= Scaline =

Class of chemical compounds

Mescaline, the most well-known scaline psychedelic.

A scaline, also known as a substituted mescaline analogue and typically but not always a 4-substituted 3,5-dimethoxyphenethylamine, is an analogue of the phenethylamine serotonergic psychedelic mescaline (3,4,5-trimethoxyphenethylamine).

Other related compounds include the 2C (4-substituted 2,5-dimethoxyphenethylamine) and DOx (4-substituted 2,5-dimethoxyamphetamine) compounds as well as 3,4,5-trimethoxyamphetamine (TMA) and other 4-substituted 3,5-dimethoxyamphetamines (3C drugs). They are also mescaline analogues, but the 2C and DOx drugs have a methoxy group at the 2 position instead of the 3 position of the phenyl ring, while TMA is an amphetamine rather than a phenethylamine.

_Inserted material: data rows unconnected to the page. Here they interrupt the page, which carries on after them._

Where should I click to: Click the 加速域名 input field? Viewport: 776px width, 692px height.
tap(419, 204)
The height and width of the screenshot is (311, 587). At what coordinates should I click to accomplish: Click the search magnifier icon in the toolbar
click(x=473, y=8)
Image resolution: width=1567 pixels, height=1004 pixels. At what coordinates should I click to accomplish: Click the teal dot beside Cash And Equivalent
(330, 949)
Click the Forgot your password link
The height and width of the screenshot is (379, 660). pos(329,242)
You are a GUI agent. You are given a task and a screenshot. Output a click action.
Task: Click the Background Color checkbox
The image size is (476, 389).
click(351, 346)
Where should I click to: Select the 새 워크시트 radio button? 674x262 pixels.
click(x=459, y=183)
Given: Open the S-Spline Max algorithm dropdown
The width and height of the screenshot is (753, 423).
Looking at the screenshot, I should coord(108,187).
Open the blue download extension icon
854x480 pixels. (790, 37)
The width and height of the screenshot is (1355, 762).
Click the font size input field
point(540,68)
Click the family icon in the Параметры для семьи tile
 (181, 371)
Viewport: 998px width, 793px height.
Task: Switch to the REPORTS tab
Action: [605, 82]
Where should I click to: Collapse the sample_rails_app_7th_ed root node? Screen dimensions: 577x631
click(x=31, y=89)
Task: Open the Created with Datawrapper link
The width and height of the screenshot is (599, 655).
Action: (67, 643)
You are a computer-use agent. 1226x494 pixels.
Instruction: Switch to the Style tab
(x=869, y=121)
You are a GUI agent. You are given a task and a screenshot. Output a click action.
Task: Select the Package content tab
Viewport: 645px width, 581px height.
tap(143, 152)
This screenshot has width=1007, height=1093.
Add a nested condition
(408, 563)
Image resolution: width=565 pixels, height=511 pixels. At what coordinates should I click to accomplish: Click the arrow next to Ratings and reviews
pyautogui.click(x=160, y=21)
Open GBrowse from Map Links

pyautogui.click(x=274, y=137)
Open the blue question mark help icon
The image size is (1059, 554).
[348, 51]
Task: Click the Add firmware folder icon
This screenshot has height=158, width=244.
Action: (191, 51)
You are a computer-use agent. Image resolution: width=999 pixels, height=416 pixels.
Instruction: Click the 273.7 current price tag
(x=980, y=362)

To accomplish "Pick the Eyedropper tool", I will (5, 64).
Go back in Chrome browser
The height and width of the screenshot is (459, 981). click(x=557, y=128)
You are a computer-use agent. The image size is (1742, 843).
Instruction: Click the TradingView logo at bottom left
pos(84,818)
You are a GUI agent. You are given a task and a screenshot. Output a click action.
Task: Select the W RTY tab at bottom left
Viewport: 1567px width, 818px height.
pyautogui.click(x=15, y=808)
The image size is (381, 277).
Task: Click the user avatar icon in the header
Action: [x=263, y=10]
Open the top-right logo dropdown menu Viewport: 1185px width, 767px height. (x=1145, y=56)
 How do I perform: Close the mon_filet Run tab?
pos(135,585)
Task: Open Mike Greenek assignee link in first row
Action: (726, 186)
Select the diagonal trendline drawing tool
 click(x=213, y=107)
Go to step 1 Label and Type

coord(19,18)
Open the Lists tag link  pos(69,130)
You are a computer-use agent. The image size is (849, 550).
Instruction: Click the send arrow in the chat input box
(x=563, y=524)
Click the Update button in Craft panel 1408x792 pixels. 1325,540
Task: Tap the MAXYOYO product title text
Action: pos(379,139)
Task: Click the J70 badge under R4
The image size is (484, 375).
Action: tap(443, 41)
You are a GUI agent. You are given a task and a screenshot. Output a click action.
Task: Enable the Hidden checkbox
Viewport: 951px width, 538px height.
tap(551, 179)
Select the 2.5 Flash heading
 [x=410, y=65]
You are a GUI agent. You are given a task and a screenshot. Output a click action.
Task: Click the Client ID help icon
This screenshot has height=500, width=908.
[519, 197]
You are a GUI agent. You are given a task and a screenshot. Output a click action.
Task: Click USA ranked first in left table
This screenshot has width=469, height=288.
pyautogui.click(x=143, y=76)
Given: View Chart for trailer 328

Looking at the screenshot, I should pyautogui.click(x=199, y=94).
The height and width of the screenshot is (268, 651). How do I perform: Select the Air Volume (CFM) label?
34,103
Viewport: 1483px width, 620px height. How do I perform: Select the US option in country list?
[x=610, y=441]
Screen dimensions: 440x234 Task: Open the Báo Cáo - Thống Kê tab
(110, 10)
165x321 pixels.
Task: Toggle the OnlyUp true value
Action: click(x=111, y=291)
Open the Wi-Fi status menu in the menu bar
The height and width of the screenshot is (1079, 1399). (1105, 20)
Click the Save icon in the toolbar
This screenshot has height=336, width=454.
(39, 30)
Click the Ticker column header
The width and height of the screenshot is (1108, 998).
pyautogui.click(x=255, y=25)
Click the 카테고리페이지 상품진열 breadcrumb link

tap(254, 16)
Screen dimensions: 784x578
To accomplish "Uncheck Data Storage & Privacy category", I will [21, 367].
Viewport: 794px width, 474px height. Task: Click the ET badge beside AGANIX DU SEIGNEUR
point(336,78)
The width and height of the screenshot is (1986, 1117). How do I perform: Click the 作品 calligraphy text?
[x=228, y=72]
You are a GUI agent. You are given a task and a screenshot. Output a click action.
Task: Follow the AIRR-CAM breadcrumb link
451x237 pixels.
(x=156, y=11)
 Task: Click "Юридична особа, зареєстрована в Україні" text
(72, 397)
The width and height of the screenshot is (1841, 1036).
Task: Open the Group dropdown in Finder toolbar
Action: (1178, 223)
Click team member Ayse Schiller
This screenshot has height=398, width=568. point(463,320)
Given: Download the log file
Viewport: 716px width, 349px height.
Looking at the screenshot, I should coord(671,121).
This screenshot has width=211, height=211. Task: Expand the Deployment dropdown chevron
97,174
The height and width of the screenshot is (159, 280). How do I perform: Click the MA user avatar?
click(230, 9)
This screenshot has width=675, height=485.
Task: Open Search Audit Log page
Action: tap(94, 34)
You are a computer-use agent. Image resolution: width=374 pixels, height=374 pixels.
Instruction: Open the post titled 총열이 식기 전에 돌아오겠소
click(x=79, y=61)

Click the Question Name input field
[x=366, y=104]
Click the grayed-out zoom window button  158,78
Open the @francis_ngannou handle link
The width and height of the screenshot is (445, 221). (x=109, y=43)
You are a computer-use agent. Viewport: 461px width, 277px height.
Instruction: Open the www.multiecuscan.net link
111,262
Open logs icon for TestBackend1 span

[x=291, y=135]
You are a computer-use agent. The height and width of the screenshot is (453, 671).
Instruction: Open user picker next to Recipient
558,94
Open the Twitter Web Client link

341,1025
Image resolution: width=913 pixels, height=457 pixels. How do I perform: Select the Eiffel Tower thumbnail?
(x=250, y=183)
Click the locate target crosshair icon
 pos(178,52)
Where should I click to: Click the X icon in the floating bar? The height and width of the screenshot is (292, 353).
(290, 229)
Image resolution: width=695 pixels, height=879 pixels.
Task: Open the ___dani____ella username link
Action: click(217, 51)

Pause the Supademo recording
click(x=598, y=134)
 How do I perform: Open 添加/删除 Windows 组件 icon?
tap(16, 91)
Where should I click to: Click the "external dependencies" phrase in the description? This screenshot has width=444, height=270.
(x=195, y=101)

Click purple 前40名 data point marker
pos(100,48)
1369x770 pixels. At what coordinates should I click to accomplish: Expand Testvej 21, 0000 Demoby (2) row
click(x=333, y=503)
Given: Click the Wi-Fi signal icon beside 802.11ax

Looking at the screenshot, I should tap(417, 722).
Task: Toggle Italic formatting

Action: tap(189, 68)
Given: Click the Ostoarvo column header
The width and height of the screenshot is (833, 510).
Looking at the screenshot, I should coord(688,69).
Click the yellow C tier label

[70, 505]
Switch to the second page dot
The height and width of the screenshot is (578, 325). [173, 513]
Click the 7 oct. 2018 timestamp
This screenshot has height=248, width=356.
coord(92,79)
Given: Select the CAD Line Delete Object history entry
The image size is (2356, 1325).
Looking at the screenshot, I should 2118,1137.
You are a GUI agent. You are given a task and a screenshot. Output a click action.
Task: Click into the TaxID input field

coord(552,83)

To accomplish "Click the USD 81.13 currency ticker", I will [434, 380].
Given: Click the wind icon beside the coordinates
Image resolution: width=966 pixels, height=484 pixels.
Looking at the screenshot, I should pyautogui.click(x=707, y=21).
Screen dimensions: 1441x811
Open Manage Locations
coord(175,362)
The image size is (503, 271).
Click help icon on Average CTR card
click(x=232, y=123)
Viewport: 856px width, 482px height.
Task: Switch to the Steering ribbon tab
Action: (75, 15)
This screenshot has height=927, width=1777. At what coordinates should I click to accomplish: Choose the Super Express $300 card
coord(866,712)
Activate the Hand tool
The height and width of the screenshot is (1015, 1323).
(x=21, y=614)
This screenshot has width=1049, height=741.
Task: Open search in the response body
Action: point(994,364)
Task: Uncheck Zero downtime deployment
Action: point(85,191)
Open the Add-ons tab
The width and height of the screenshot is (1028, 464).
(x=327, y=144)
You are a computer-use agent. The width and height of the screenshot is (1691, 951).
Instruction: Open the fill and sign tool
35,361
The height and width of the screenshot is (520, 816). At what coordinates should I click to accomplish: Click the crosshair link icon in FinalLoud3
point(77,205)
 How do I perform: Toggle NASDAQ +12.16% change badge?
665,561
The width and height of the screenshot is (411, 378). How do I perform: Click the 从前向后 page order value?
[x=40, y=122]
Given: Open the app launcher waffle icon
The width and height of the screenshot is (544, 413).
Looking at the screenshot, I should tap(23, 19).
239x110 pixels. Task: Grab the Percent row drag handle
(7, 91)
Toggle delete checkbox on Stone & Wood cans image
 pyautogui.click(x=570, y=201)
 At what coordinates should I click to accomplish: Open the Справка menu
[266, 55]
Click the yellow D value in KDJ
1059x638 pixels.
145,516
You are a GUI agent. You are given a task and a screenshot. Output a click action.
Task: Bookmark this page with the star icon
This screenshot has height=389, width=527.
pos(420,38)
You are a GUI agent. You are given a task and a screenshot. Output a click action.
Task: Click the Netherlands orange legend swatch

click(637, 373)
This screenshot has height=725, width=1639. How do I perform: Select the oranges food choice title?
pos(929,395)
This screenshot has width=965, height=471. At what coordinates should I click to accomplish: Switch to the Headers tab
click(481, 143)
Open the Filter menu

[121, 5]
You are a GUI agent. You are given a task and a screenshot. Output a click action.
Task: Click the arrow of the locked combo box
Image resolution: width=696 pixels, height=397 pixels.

The pharmacology of mescaline analogues has been studied. Mescaline analogues, or 4-substituted 3,5-dimethoxyphenethylamines specifically, tend to be much less potent than the 2C and DOx drugs. This relates to the fact that the 2,4,5-substitution pattern tends to be optimal in terms of receptor affinity and potency. However, mescaline analogues are frequently much more potent than mescaline.

Substituted mescaline analogues have been extensively characterized by Alexander Shulgin and described in his books such as PiHKAL (Phenethylamines I Have Known and Loved) and The Shulgin Index, Volume One: Psychedelic Phenethylamines and Related Compounds as well as in his literature reviews. They have also been studied by David E. Nichols and Daniel Trachsel, among other researchers.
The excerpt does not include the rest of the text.